Say that we have been asked to start an instance of Paint-3.
This instance needs a restricted UID, an instance-specific GID, an activity-version specific GID, and perhaps some GIDs to access devices.
We need to acquire all these resources atomically with regard to other activity launches. Since we will be allocating these resources from reserved ranges, we are not overly concerned about contention from other sources (though we will endeavor to detect it).
We run some risk of racing with other processes that are manipulating /etc/passwd and /etc/group, but I don't know what we can do about this given the fundamentally non-composable access patterns that those files and the tools for manipulating them require.
Primitive Operations
We need two primitive operations:
- don't-care-reservation - we need to atomically reserve a value from a finite but we don't care what value is chosen - we only care that no-one else will reserve the same value.
- This can be implemented by repeatedly attempting to open files O_CREAT | O_EXCL in a reservation-dir for as long as we believe that an unreserved value exists.
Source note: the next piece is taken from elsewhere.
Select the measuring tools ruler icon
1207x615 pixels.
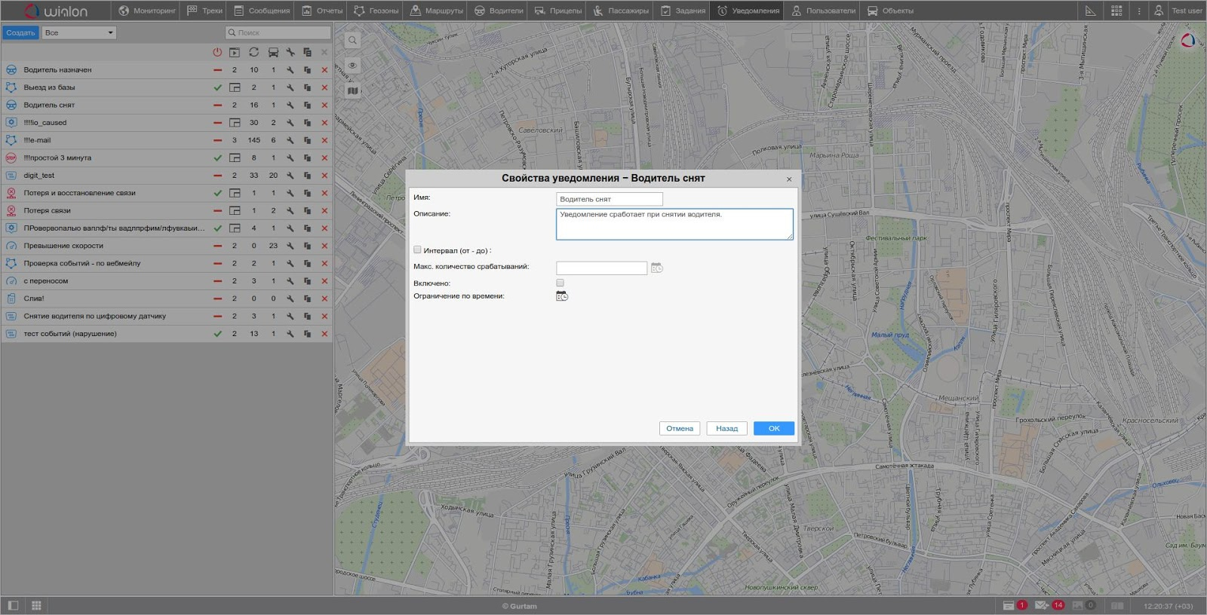[x=1090, y=11]
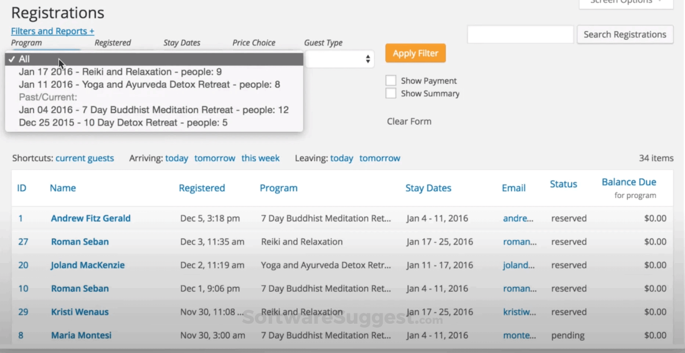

Efficient implementations exist for choosing small integers.
- first-customer-chooses - we need to define a value for a well-known name but don't care what value is chosen - we only care that everyone agrees on the choice that was made.
- This can be implemented by having each actor atomically reserve a value they like and then having them attempt to make a symlink at a well-known name in a reservation dir pointing to their chosen value-reservation. Actors who fail to write their symlink are guaranteed to be able to learn the value of the choice by reading the symlink that prevented their write.
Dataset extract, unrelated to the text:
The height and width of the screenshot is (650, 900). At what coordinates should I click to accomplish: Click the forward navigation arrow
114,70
Since no one cares what uid or what instance-specific gid we pick, don't-care-reservation is adequate to pick these values.
We can pick the activity-version specific and device-specific gids with the first-customer-chooses' pattern.
Once these values are picked, reverse indices can be created for client programs that would benefit from increased ease of access.
Filesystem Design and Resource Usage
UIDs SHALL be reserved in the range [10000, 60000]. GIDs SHALL be reserved in the range [10000, 60000].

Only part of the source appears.